Of all things Japanese, perhaps aesthetics is the most Japanese. An unadorned tea cup of rough, baked clay, the interior of an old fashioned house with straw mats, paper sliding doors and wooden tables, a garden with rocks, moss and small trees and an ink drawing of just a few lines, they all share something unmistakably Japanese. But what is this something, can it be defined? What we can learn from observing these Japanese things of beauty, is that the Japanese love elements of suggestion, irregularity, simplicity and perishability in their works of art. This aesthetics was developed by the Zen-Buddhists who created the tea ceremony, and is often called wabi-sabi, coming from the Japanese words wabi meaning the misery of living alone in nature, away from society and suggesting a discouraged, dispirited, cheerless state, combined with the Japanese word sabi meaning chill, lean and withered. In their association with Zen-Buddhism, these words came to mean something positive around the 14th century. This is because Zen-Buddhism considered the self-imposed isolation, voluntary poverty and ascetic lifestyle of the hermit opportunities for spiritual richness. Wabi-sabi fosters an appreciation of the minor details of everyday life and insights into the beauty of the inconspicuous and overlooked aspects of nature. This unprepossessing simplicity is the basis for a pure beauty.

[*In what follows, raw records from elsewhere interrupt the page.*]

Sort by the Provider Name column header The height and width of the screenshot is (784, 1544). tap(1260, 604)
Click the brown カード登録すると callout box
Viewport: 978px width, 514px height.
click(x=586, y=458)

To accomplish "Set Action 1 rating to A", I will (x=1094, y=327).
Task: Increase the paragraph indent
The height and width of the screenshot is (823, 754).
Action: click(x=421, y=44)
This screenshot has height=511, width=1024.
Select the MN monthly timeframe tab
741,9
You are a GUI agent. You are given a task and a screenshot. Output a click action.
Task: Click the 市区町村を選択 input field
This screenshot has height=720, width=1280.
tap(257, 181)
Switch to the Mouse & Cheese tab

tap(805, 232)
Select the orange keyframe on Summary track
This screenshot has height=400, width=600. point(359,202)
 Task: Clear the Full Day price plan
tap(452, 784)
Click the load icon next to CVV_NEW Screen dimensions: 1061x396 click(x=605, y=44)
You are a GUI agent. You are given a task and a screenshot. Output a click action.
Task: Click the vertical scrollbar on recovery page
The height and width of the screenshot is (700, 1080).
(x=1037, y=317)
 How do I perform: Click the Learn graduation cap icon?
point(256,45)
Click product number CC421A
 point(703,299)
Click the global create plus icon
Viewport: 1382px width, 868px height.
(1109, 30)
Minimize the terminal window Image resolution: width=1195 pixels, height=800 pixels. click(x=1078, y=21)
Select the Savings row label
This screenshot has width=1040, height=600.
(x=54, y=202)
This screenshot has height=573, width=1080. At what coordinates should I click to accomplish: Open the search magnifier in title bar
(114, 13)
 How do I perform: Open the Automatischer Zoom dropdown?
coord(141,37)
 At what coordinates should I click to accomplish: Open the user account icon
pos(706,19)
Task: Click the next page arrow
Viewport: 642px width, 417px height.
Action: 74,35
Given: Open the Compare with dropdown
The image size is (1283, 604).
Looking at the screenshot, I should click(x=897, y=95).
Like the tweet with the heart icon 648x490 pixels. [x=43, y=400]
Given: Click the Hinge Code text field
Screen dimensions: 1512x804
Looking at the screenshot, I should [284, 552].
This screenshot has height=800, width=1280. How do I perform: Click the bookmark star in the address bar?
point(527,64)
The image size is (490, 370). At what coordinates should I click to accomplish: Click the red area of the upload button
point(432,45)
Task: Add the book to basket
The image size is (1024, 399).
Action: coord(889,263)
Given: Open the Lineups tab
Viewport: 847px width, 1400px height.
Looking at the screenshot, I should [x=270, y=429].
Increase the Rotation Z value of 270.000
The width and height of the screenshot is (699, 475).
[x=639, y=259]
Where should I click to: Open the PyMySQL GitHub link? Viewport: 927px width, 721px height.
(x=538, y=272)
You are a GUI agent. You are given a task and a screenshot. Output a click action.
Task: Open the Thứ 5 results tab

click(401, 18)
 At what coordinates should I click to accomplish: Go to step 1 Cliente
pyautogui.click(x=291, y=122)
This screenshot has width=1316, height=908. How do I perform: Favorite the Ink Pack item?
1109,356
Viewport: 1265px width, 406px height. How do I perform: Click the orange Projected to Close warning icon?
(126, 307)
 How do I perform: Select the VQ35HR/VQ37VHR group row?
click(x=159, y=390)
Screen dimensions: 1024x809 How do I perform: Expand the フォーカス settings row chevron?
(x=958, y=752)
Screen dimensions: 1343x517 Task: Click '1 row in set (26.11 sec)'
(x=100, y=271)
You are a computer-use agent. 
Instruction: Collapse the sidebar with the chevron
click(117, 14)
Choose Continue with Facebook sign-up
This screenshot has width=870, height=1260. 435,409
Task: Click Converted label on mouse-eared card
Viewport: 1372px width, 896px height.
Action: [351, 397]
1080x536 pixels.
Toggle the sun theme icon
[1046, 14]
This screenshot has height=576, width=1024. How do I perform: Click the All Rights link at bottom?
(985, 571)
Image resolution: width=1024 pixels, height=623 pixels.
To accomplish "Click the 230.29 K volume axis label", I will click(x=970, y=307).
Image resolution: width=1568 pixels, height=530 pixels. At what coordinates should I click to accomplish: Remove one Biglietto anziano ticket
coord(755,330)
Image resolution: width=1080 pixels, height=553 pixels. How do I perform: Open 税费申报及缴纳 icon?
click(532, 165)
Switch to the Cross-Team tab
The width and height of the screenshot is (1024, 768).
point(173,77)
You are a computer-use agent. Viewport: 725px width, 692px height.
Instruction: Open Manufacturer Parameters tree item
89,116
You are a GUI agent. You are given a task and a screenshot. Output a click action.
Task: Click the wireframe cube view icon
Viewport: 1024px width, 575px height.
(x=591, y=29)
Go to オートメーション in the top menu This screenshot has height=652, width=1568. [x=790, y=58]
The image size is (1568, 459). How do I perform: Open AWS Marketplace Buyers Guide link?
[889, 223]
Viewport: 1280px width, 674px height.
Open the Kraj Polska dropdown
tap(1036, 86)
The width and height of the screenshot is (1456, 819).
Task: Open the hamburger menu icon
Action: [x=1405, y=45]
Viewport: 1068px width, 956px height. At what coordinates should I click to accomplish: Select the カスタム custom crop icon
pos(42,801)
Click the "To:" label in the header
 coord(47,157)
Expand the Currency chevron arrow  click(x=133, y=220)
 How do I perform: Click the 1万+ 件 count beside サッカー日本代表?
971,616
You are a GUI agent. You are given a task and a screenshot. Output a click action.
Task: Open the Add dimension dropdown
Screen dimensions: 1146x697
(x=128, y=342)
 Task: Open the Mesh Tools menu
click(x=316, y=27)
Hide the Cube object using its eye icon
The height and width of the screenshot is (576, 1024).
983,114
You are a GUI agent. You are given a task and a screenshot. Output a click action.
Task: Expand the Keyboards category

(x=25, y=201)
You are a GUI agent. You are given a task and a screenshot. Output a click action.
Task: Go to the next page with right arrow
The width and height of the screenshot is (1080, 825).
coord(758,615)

Hasegawa Tōhaku (1539-1610)
Suggestion in Japanese art can be seen in for example ink drawings: a few lines bringing to life a bird sitting on a stalk of bamboo swinging in the wind. Or it can be read in poetry. The ambiguous, evasive nature of the Japanese language is exploited to the full in the short haiku or tanka. Or take the imagery in this famous poem by Fujiwara no Teika (1162-1241):
In this wide landscape
I see no cherry blossoms
And no crimson leaves-
Evening in autumn over
A straw-thatched hut by the bay.
The poet describes a landscape lacking all the traditionally beautiful elements, and presents us in stead with a poor hut. But he evokes a scene of beauty nonetheless. Or think of the Nō actor who, with only a costume and his gestures, transports his audience to times gone by. A far cry from the special effects used in Hollywood movies.
Tea cup from the raku-ware school
Irregularity can be seen in cups for the tea ceremony. The more misshapen, the more they are prized. Or in the art of calligraphy, as an individual handwriting with oddly shaped characters is more appreciated than regular brush strokes imitating printed writing. Most Japanese art lacks symmetry, just think of the gardens with their irregular rocks and weather-beaten trees; they are to resemble nature, however cultivated and man-made they are. Bonsai trees are an extreme example of this ideal. In some of Japan‘s traditional music the parts are written independently by the individual performers, creating especially in the rhythm section highly irregular patterns. This shows a great contrast with the extremely regular rhythms in much of western baroque and classical music.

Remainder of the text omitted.